With an Inheritance Trust, you can protect your child’s inheritance from his/her spouse in the event of divorce or your child’s death, while avoiding the radioactive Don’t share this with your spouse! conversation. You can protect your grandchildren and make sure your hard-earned assets don’t end up with in-laws.
Plus, there are two added benefits to the Inheritance trust. First, you may also be able to protect your child’s inheritance in the event he ends up in financial trouble. Second, it can also avoid probate.
How the Karp Law Firm Inheritance Trust keeps assets in your family
- Our firm will create an Inheritance Trust for your child. If you have more than one child, each child will have his/her own Inheritance Trust.
- Your child will be the primary beneficiary. He/she will also be the trustee of the trust upon your passing.
- The Inheritance Trust is the beneficiary of your revocable trust and/or any insurance policies you have. Upon your death if you are single, or upon the death of both you and your spouse if you are married, these assets will flow into your child’s Inheritance Trust.
- Under the provisions of the Inheritance Trust, your child, as the trustee, will have full access to the principal and income during your his/her lifetime. In accordance with trust provisions, your child is free to use the funds for his/her own benefit and for his own children’s benefit. That means your child can never say that parents were “ruling from the grave.”
- It also means that your child can avoid telling the spouse, I won’t share this money with you.
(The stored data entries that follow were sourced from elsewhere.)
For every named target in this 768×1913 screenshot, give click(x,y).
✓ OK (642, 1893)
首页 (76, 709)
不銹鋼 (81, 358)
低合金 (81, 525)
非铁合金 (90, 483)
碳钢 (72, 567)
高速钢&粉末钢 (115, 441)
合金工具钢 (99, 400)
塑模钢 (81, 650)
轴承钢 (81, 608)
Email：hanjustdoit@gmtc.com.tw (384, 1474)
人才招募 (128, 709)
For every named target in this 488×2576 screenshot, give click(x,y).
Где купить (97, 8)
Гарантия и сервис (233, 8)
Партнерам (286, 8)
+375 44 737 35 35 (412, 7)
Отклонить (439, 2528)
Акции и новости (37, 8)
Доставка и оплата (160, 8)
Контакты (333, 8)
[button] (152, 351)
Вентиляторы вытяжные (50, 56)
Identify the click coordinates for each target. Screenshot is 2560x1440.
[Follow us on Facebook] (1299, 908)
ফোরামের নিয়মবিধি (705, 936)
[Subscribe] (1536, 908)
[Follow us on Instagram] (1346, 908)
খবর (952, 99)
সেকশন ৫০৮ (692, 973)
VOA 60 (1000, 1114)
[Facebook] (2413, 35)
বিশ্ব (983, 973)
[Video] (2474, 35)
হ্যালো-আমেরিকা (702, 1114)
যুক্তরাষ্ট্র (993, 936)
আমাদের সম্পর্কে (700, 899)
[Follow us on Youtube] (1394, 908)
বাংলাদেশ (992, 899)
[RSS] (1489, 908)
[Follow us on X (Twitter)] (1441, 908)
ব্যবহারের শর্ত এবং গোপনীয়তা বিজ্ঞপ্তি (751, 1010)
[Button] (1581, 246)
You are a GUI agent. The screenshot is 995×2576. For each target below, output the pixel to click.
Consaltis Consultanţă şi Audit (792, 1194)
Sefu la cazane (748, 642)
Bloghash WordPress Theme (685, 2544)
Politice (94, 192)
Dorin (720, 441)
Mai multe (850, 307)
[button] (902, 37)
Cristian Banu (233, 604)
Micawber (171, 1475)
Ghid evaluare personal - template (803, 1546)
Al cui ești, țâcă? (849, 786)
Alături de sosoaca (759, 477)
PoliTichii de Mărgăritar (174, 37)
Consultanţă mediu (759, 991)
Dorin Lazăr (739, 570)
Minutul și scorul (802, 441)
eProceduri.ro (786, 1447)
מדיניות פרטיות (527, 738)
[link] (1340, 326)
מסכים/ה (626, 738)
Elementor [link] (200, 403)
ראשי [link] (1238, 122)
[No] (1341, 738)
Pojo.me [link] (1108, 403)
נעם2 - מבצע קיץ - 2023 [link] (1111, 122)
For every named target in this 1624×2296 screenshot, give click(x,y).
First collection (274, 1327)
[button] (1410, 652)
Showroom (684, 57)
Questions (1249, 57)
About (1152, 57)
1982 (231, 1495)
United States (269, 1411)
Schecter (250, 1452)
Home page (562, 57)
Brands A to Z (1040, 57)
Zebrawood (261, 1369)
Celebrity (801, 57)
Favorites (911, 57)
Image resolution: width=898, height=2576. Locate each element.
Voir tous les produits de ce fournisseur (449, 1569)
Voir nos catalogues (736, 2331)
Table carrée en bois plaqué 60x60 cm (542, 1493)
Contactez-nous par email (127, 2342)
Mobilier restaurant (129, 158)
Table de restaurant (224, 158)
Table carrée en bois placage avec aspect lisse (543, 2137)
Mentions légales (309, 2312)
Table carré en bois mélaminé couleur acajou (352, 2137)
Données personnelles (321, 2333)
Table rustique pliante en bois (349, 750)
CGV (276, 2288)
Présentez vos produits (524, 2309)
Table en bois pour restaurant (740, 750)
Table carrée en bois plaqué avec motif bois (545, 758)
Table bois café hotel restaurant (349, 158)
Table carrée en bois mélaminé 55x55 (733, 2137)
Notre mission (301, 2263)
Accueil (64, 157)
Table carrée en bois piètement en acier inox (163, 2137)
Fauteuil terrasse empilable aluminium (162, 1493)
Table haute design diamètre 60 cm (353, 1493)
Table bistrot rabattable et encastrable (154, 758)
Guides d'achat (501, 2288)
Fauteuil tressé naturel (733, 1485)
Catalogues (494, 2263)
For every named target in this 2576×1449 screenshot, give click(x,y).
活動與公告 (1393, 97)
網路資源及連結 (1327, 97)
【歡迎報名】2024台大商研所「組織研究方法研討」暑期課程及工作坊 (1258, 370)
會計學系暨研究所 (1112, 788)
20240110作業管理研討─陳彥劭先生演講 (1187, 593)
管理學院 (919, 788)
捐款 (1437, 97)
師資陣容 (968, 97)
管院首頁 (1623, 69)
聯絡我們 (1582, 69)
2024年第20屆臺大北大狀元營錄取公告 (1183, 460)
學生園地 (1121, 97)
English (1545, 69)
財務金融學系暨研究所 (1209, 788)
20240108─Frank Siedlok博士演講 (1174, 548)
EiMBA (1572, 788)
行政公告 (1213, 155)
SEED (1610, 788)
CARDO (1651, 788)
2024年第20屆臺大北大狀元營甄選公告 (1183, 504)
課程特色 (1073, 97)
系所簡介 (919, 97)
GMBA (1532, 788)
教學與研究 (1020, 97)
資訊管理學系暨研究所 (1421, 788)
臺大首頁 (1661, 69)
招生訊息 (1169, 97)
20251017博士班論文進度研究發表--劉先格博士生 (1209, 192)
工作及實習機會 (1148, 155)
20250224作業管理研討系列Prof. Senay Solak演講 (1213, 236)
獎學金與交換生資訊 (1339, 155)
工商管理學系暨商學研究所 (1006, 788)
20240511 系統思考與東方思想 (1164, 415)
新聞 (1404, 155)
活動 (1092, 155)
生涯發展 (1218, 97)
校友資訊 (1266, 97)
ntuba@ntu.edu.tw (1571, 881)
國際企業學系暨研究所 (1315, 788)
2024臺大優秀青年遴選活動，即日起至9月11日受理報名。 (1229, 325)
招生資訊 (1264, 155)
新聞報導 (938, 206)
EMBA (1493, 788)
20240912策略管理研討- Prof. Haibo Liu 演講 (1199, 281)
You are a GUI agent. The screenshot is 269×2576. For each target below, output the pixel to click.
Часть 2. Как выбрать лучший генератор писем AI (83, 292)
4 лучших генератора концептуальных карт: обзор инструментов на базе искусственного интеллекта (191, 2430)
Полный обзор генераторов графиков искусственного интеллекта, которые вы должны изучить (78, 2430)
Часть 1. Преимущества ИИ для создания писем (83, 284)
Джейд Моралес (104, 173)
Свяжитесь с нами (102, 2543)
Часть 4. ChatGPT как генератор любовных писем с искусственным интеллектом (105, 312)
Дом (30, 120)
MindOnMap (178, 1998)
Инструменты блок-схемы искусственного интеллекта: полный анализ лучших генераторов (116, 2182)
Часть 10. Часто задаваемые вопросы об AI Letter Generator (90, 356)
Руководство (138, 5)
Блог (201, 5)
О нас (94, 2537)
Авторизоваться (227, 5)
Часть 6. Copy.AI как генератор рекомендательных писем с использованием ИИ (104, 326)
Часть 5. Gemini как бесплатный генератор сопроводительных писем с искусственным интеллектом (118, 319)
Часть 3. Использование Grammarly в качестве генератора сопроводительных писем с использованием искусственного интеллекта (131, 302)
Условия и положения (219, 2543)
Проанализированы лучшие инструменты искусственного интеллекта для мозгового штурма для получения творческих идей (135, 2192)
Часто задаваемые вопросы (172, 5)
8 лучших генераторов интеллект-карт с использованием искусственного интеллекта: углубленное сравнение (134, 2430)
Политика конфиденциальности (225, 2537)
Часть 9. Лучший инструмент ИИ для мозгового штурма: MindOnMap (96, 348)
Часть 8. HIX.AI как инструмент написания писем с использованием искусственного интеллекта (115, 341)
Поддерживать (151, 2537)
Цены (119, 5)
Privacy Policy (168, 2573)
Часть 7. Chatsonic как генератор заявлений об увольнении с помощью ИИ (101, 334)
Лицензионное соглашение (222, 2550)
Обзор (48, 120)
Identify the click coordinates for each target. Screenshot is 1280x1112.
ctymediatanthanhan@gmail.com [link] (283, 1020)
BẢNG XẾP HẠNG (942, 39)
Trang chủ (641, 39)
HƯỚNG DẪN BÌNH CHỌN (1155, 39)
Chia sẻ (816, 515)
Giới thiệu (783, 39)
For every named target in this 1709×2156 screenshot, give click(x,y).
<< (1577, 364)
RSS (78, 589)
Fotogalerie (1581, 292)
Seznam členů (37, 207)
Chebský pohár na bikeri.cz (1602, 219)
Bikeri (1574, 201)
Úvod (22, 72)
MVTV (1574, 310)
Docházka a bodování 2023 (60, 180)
Instead, your child can explain that you left money to him/her in trust, to be used for specific purposes, and as trustee, has a legal obligation to honor the terms of the trust. That’s a far more palatable explanation.
Protecting your grandchildren in the event of your child’s death
A key feature of the Inheritance Trust is that it allows you to name the beneficiary(ies) who will receive any funds remaining in the Inheritance Trust when your child passes on. Most people name their grandchildren as beneficiaries. In the event your grandchildren are still young when your child passes, you should also name a trustee to hold and manage their money. Many people name another one of their children as trustee should this occur, directing them to use the money for the grandchildren’s health, education, support and maintenance. You can also set a specific age at which the funds will be released to the grandchildren.
Your child, the original Inheritance Trust trustee, has the power to alter beneficiaries, but ONLY if a beneficiary is another of his children, or another one of your children or grandchildren.
If your child dies without any children of his own, the Inheritance Trust can direct that any unused funds will be divided among your blood relatives, generally the deceased child’s surviving siblings and your other grandchildren.
Summary: Benefits of an Inheritance Trust
- The money belongs to your child. Your child has complete access to the trust principal and income.
- Divorce protection. The funds you pass to your child through the Inheritance Trust are not a joint asset with his/her spouse. Therefore, the money is protected from the spouse if your child divorces.
- Easier on your child’s marriage. Leaving money in trust specifically for your child makes it easier for your child to keep it separate from his/her marital funds. Most spouses will find it more palatable to hear, This money was left in trust by my late parents specifically for me and for their grandchildren, rather than, I have this money, but I want to keep it separate.
- The money stays with your own blood relatives. When your child passes away, any funds remaining in the trust will be distributed to your child’s children (your grandchildren), or to your other children.